■ **Set exercise**
Transcribe the entries without any changes, beginning with the first line and ending with the line that contains "pyautogui.click(x=109, y=86)", including that line.

(Entries for locating displayed items)
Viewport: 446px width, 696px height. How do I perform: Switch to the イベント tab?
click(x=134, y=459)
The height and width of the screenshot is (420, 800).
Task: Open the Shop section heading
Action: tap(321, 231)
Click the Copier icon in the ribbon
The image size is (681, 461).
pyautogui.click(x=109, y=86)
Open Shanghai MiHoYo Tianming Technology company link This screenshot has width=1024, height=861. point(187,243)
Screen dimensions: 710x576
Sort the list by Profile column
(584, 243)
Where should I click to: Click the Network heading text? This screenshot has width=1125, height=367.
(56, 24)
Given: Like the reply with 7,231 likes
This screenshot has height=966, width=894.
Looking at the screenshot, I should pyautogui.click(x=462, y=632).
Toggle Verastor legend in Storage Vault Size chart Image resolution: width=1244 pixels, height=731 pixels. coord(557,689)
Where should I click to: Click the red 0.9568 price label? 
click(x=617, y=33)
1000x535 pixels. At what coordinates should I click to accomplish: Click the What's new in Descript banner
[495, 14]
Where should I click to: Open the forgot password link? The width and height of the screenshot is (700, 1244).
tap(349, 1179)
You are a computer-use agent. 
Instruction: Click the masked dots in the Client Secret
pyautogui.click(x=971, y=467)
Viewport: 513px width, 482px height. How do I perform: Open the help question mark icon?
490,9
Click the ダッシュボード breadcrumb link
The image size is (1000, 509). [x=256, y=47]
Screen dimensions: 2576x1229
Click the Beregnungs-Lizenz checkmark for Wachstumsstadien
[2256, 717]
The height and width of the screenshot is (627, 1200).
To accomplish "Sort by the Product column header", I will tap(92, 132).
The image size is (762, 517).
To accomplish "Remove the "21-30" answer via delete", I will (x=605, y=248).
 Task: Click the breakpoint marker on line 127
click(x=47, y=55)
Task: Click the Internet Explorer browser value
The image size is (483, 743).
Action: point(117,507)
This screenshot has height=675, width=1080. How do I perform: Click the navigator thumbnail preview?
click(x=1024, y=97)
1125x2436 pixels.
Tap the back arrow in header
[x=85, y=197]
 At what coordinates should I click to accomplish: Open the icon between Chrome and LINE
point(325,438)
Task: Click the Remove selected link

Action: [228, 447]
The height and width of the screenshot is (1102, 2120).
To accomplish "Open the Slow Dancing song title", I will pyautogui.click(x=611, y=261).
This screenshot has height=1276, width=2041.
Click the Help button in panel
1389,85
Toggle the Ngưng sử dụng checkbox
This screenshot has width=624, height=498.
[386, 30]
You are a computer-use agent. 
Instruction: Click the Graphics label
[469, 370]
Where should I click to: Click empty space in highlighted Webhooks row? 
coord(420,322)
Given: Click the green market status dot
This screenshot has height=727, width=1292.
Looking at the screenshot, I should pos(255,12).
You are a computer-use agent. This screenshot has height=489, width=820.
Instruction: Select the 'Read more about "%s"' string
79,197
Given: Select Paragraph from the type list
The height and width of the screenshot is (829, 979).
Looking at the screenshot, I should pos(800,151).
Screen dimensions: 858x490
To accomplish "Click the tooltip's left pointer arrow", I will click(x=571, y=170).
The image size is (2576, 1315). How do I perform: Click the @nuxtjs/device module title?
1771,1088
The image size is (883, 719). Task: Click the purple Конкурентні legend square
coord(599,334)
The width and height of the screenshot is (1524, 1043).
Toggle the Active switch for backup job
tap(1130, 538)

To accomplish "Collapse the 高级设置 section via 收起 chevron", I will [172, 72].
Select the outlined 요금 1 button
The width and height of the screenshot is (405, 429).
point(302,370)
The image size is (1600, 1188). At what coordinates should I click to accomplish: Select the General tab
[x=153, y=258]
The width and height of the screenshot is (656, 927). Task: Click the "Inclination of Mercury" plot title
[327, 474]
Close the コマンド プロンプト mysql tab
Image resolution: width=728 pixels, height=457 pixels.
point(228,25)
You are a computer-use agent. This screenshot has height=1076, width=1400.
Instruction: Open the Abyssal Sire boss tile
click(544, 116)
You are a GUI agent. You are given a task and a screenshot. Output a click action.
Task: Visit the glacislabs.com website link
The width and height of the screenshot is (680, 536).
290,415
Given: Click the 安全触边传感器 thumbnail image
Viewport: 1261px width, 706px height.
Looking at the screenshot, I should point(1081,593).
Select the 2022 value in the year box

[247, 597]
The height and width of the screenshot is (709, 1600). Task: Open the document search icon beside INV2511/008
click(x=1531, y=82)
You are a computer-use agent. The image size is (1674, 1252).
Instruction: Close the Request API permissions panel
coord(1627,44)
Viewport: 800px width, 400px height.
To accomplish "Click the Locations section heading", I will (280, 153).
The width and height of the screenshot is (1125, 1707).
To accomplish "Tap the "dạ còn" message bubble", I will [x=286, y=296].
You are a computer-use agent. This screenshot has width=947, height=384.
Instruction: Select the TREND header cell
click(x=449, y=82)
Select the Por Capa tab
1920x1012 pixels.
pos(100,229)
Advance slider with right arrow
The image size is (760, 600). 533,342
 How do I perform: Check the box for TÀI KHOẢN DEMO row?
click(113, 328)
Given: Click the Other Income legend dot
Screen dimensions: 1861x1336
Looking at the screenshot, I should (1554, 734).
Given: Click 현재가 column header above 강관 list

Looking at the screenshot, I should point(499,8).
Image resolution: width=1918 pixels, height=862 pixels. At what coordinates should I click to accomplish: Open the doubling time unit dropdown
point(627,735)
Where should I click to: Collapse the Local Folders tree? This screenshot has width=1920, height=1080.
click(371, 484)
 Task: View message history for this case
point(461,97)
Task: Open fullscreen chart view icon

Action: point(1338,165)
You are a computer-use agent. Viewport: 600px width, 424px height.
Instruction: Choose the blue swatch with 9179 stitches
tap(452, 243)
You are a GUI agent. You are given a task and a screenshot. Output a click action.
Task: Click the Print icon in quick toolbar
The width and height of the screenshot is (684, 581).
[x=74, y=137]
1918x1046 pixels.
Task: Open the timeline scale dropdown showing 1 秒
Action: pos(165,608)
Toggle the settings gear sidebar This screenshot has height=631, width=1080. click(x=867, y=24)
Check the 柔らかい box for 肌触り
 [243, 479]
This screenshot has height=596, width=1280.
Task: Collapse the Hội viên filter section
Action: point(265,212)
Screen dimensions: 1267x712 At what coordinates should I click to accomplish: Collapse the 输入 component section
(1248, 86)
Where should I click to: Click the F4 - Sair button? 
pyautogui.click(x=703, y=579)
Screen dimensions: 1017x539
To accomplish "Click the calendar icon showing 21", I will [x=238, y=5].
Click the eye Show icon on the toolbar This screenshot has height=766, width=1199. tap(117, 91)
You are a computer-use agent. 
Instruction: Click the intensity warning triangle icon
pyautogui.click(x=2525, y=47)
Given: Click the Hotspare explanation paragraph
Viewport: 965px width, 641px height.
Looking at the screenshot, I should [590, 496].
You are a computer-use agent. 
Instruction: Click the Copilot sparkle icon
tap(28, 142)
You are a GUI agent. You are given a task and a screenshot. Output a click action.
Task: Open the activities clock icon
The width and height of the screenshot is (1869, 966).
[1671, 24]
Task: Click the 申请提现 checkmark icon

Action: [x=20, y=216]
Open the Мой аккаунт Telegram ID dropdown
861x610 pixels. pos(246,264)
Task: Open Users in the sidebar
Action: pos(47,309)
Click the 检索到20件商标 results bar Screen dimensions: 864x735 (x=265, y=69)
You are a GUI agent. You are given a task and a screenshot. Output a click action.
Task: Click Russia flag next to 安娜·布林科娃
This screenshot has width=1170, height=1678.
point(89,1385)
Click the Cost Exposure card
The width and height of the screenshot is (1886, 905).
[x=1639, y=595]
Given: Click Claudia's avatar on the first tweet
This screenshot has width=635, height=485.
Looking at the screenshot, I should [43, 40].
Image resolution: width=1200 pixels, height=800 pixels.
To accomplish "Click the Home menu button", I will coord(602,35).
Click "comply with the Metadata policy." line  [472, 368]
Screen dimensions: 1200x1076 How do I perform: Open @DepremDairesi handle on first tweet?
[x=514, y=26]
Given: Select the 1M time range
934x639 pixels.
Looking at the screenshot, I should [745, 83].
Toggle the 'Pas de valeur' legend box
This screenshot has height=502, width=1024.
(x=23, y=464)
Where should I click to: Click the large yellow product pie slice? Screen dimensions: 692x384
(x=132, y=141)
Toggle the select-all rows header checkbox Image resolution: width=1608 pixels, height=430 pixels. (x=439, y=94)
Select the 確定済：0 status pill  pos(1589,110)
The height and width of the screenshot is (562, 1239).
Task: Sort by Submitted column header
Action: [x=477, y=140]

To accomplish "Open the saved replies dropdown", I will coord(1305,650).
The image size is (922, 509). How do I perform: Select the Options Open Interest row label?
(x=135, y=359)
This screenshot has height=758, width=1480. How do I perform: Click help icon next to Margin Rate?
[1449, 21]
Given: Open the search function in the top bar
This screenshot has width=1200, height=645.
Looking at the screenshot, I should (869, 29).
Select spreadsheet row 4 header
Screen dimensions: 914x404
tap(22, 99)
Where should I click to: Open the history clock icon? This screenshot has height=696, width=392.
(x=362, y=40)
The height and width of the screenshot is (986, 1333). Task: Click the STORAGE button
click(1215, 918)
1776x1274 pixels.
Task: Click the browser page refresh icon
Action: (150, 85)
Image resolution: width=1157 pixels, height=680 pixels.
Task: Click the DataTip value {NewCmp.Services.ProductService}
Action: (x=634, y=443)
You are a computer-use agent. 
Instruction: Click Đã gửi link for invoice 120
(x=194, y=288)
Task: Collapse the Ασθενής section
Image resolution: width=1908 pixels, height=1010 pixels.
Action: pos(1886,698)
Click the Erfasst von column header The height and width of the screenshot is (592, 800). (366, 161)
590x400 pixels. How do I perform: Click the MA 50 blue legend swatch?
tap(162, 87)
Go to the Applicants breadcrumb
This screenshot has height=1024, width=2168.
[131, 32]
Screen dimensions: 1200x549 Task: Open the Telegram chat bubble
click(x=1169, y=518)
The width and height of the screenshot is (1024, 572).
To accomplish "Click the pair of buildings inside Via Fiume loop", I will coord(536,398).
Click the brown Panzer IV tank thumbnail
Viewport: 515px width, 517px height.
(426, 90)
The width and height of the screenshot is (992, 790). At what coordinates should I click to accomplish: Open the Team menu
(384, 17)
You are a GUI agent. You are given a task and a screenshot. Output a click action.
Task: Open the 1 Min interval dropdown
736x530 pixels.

■ **Output below**
Viewport: 446px width, 696px height. How do I perform: Switch to the イベント tab?
click(x=134, y=459)
The height and width of the screenshot is (420, 800).
Task: Open the Shop section heading
Action: tap(321, 231)
Click the Copier icon in the ribbon
The image size is (681, 461).
pyautogui.click(x=109, y=86)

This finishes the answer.